Some other rides the Bison endured since 2008 were to Valley Wetzel (131 miles, 2:46), Notre Dame (158 miles, 2:31), Richwood (139 miles, 2:27) and Gilbert (110 miles, 2:07).
Even with all the potential drawbacks, some teams look forward to making a long trip for a game, and even consider it a special weekend instead of a chore.
Arms, for one, said he wouldn't mind extending the contract with far-flung Pocahontas if the Warriors are up to it.
"To make a trip that size every other year,'' Arms said, "is fun for the kids. It doesn't bother us that bad. Now, to do it every season, or twice a season?
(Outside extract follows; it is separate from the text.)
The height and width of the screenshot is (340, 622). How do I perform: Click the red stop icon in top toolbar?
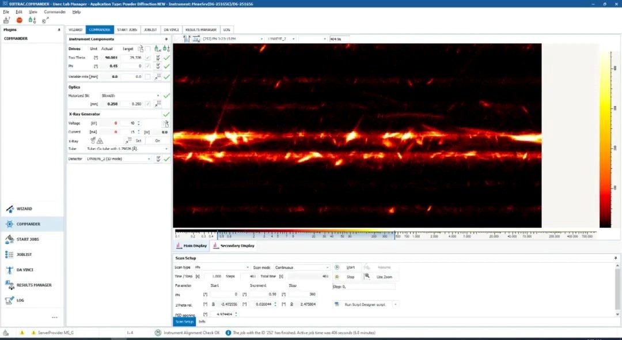19,20
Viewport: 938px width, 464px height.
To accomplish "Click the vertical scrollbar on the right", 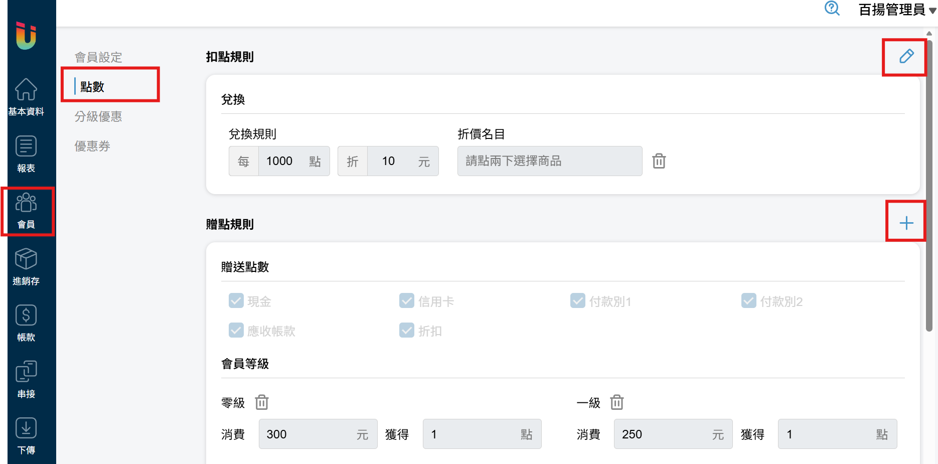I will [929, 186].
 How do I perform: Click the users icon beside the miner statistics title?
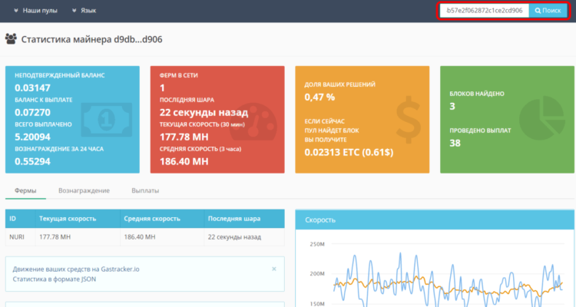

"In our situation, we've got a good boosters club who gets us a charter bus every other year, so the travel part of it doesn't bother us that much. There's kind of an excitement to it, taking our team to a different part of the state. We don't mind it that bad. But if a team has to travel like that three, four, five games, it makes it very tough.''
Man, which dropped from AAA all the way to Class A in a span of less than 10 years (1997-2004), likes to maintain its neighboring rivalries with bigger schools, which helps cut down total travel. This season, the Hillbillies play five such games - AAA Logan and four AAs.
Spangler also lauds his boosters club for allowing the Pirates to avoid exorbitant travel expenses.
"They help us financially on travel,'' he said, "and the county helps us on expenses. They allow so much of an allowance for travel through the county. That's a big help as well, so it doesn't become a burden on any of our long trips.
"Yeah, the kids get back home late, but other than that, it's not a problem.''
Some schools, especially the state's smallest football-playing ones like Hundred, Montcalm, Hannan and Van, don't mind covering long distances for games against teams more their own size.
In fact, Hannan and Hundred are meeting twice this season - Sept. 6 at Hundred and Nov. 9 in Mason - despite being separated by 156 miles and 3:15 in driving time.